Monday, May 29, 2017

QCD

A QCD stands for a qualified charitable distribution out of an IRA plan for an owner that is at least 70 1/2. You are allowed to contribute up to $100,000 and it counts towards your required minimum distribution. To the extent of the QCD you have neither taxable income or a deductible charitable donation. To be qualified you have to give the donation to a qualified charitable organization organized in the U.S. A donor advised fund may not qualify for the QCD.

Monday, May 22, 2017

The Deduction for Real Estate taxes

In general real estate taxes can only be deducted by the owner of the property. Penalties and interest on late payments are not deductible. Taxes paid in escrow are not deductible until actually paid to the taxing authority. When you sell real estate the property tax is prorated for the time you owned the property on the closing statement and that is the portion you can deduct.

Monday, May 15, 2017

The Hidden Tax on Social Security Benefits

Until 1984, social security benefits were exempt from federal income tax. In my opinion this is the way it should have remained since the payment of social security tax was not ever deductible. However in 1984 and again in 1993 the democrats changed the rules to make a portion of the benefits up to 85% taxable.  In general if your income plus 1/2 of your social security benefits is less than $25,000 if you are single or $32,000 if your file jointly then there will be no taxable social security benefits. Between $25,000 and $34,000 if single and between $32,000 and $44,000 if joint, then up to 50% of the social security benefits are taxable. Over the $34,000 and $44,000 amounts then up to 85% is taxable. This effect causes marginal tax rates to go haywire when additional income pushes you above these thresholds. It is even worse if you file married filing separately because 85% of the social security benefits are taxable, and you skip the lower income thresholds.

Monday, May 8, 2017

Why You Shouldn't Wait To File Your Tax Return

The main reason you shouldn't wait is that after the original due date has passed, it becomes a guessing game on how much tax you owe.

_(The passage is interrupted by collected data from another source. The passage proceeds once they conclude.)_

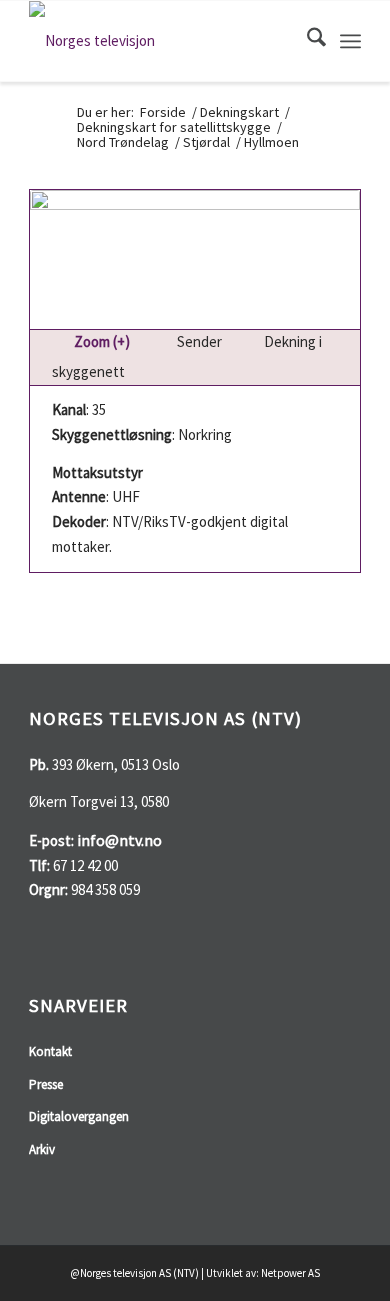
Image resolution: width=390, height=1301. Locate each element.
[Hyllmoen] (195, 259)
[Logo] (161, 41)
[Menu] (350, 41)
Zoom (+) (103, 341)
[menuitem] (306, 41)
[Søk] (306, 41)
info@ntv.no (119, 840)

The game comes with a penalty if you haven't paid in all the tax you owe by April 15 of .5% of the unpaid amount per month up to 25%. There is also interest of 4% on an annual basis. These are only the federal penalties and interest. Georgia interest on unpaid tax is 7% on an annual basis. If you have been paying quarterly estimated taxes, then you should continue for 2017 without the benefit of knowing the safe estimate based on 2016 tax. The bad guys can have more time to get a fake refund using your social security number if you haven't filed your return. Finally don't you just feel better getting it done?

Monday, May 1, 2017

Failure to Take the Required Minimum Distribution (RMD) from Retirement Accounts

The penalty is 50% of the amount that should have been distributed. You should always try to get relief from this RMD penalty by filling out form 5329 with a reasonable cause for the failure such as illness, old age, memory problems or no reminder from the trustee. Also indicate that you have taken steps to remedy the situation by taking the distribution in question or setting up automatic withdrawals. This is one area where the IRS is usually pretty lenient.